On the global reserve currency, Subbarao explains the Triffin paradox — the US, as issuer of the reserve currency, runs persistent deficits and enjoys ‘exorbitant privilege’ while creating the very imbalances that destabilise the system. He reviews four reform options (multiple reserve currencies, SDR development, SDR basket expansion, and multilateral credit lines) and concludes that none fully resolves the problem; India’s position is that the number of reserve currencies should increase organically. On financial sector reform, he commends the Basel III framework while warning against regulatory arbitrage, the risk of emerging market deleveraging, and the neglect of redirecting savings from volatile financial assets into real-economy infrastructure investment. He concludes with three future challenges for the G20: balancing short-term fiscal compulsions against medium-term sustainability; holding sovereigns accountable to commitments without a legal enforcement mechanism; and coordinating domestic policy actions in a world where economic integration has outrun political integration.

Key points

  • The G20 was formed in 1997 in response to the Asian financial crisis, not 2008; it was elevated from a Finance Ministers’ forum to a Leaders’ forum at the London Summit in April 2009, which Subbarao identifies as the decisive turning point in managing the global financial crisis.

  • The G20’s 19 member countries plus the EU represent 90 per cent of global GDP, 80 per cent of global trade and two-thirds of the global population; its decisions are not legally binding and it has no formal mandate for global governance.

  • Global imbalances — a ‘consumption binge’ in advanced economies and a ‘savings glut’ in EMEs — are identified as a root cause of the 2008 crisis; symmetric correction requires deficit economies to save more and surplus economies to consume more, but incentives are asymmetric.

  • China’s real effective exchange rate appreciated 20–35 per cent against major currencies between 2005 and 2012, yet pressure for further appreciation persisted; oil-producing countries had by 2012 overtaken China as the largest contributors to global current account surpluses.

  • The Triffin paradox is central to Subbarao’s analysis: the US runs persistent fiscal and external deficits as the price of issuing the reserve currency, enjoying ‘exorbitant privilege’ while generating the global imbalances that threaten financial stability; paradoxically the dollar strengthened during the crisis as a flight-to-safety asset even as the US economy contracted.
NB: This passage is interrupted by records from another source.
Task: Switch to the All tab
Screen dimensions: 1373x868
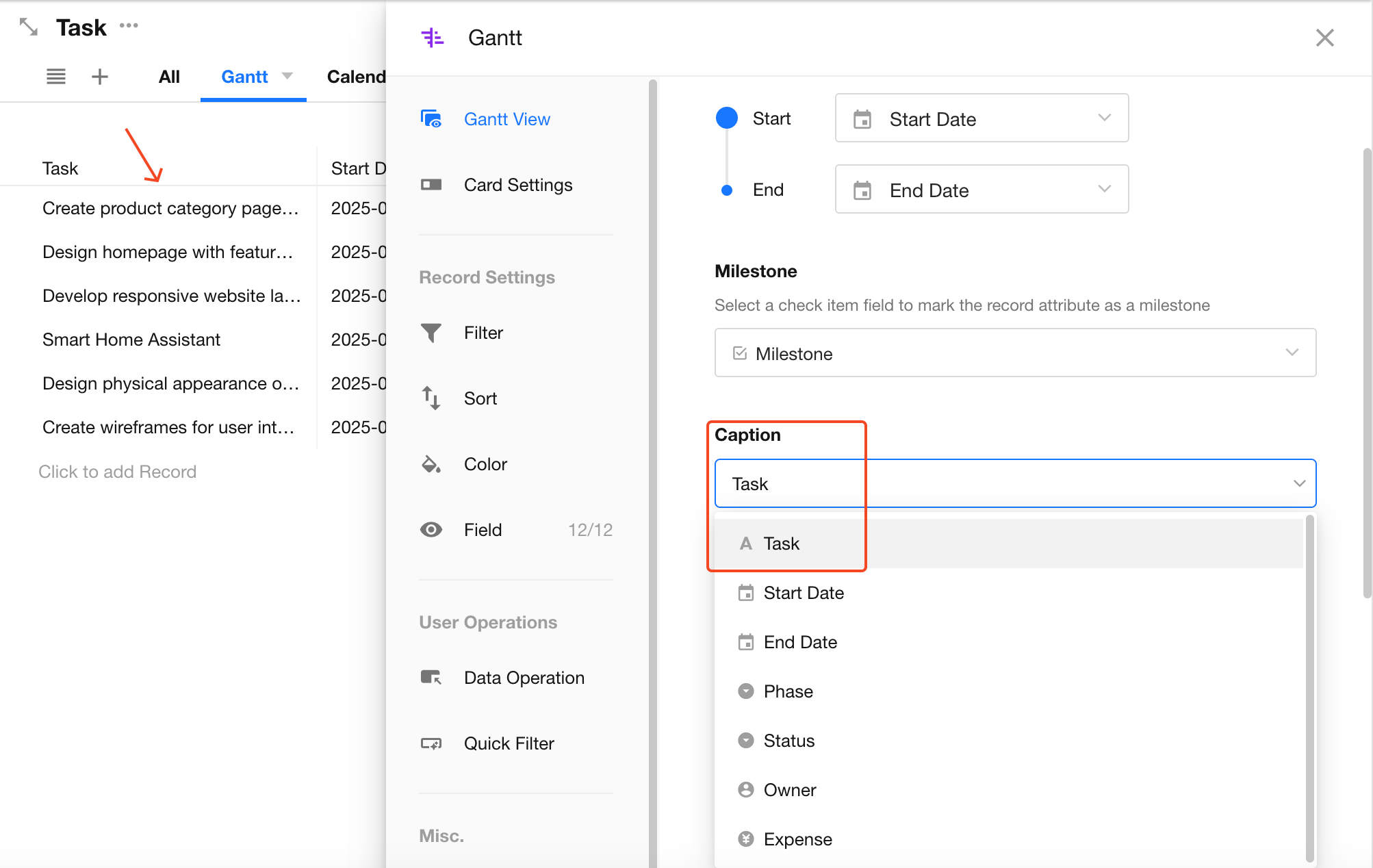Action: tap(169, 77)
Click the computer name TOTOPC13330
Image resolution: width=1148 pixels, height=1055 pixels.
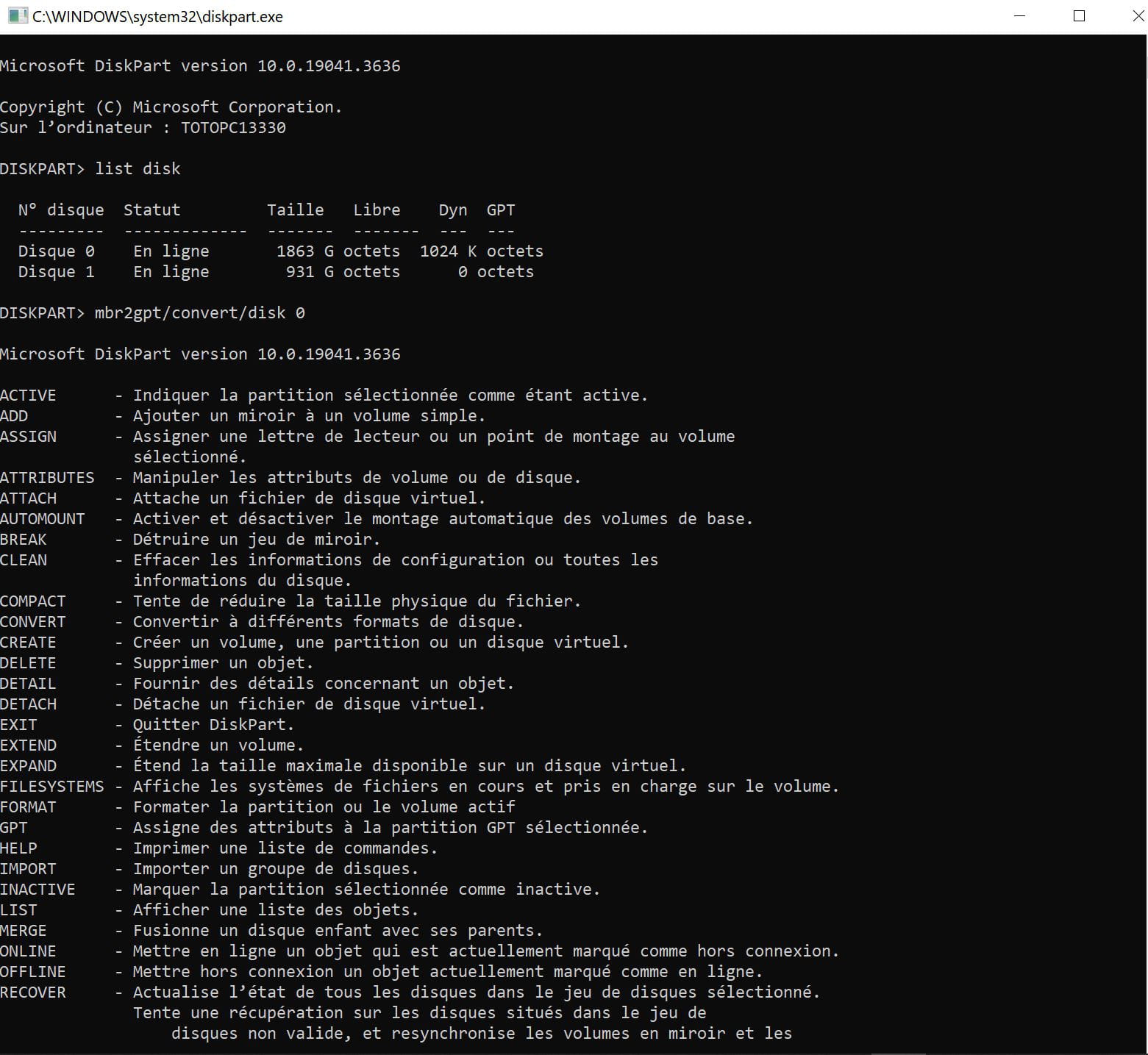click(x=233, y=128)
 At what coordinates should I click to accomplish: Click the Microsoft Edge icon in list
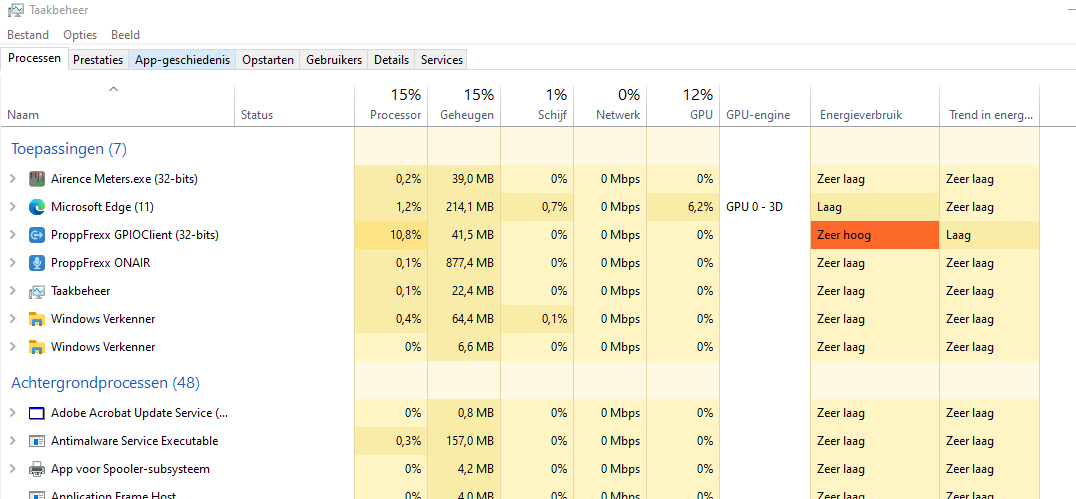coord(37,207)
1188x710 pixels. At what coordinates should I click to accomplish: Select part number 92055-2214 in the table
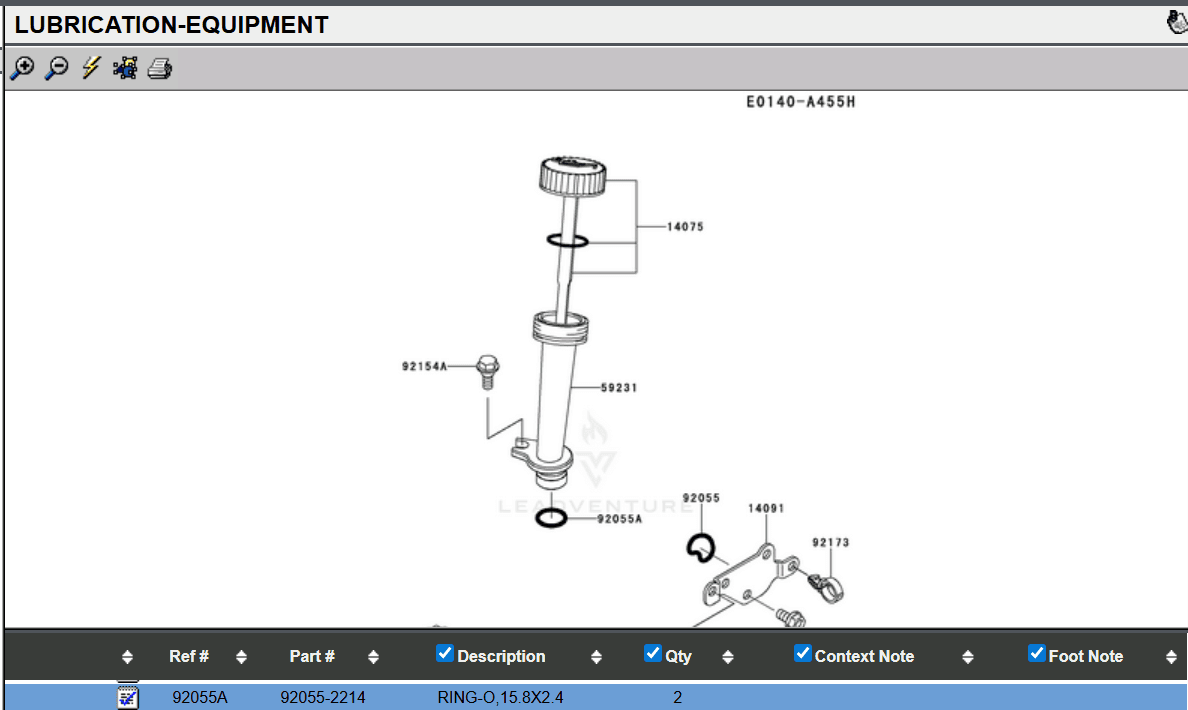coord(322,697)
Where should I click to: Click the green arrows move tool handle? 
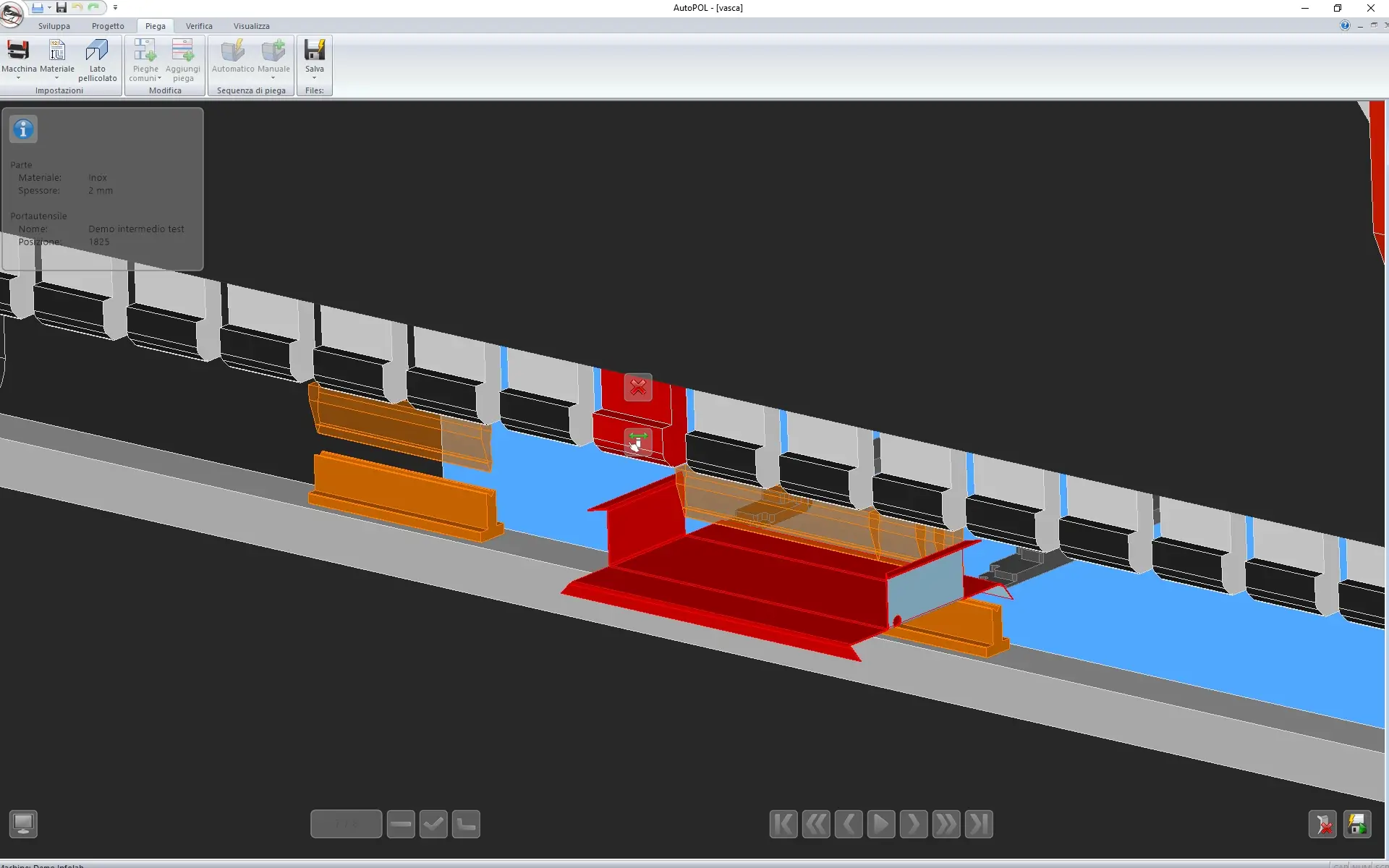point(638,441)
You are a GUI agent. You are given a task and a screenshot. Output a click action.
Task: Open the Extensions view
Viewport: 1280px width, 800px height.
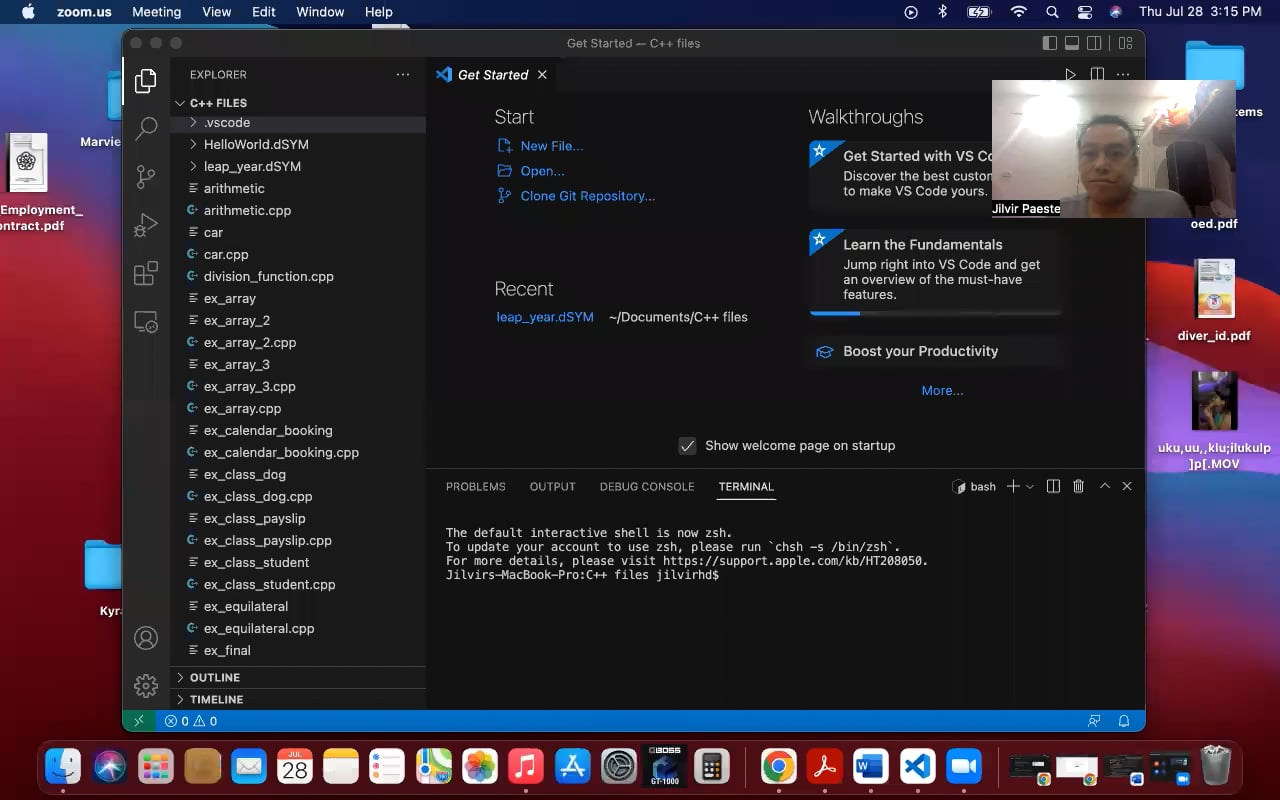146,274
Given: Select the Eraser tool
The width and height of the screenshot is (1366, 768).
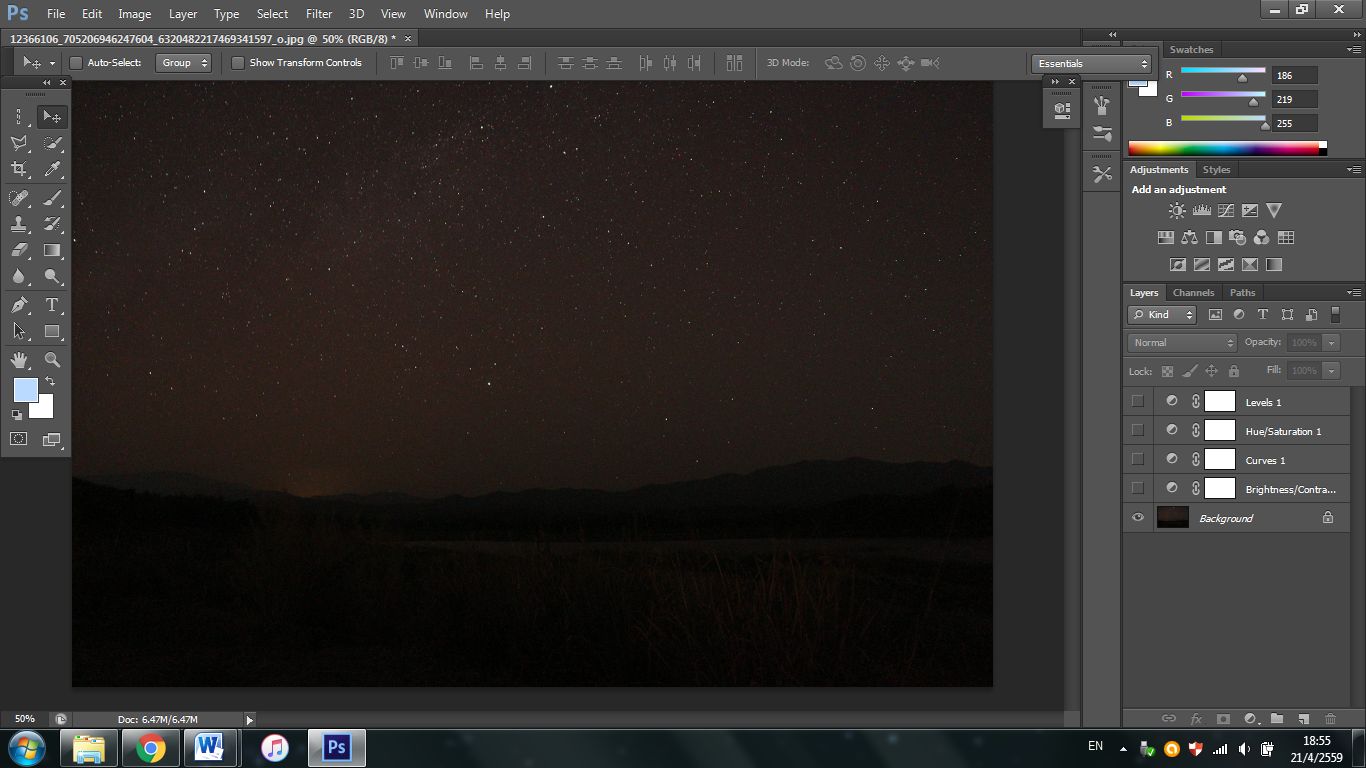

  • India’s exchange rate policy is described as ‘festina lente’ (make haste slowly) — largely market-driven, with intervention only to manage volatility; India co-chaired the G20 Framework and Mutual Assessment Process (MAP) Working Group alongside Canada.

  • Financial sector reform rests on four pillars — regulation, supervision, resolution (especially for systemically important financial institutions), and implementation assessment; Subbarao warns that tighter Basel III standards must not inadvertently disadvantage emerging market financial intermediaries or trigger deleveraging out of EMEs.

  • The three forward challenges for the G20 are: (i) harmonising short-term fiscal stimulus with medium-term consolidation; (ii) holding member governments accountable to non-binding commitments in the absence of an enforcement mechanism; and (iii) achieving policy coordination in a world where economic integration has moved far ahead of political integration.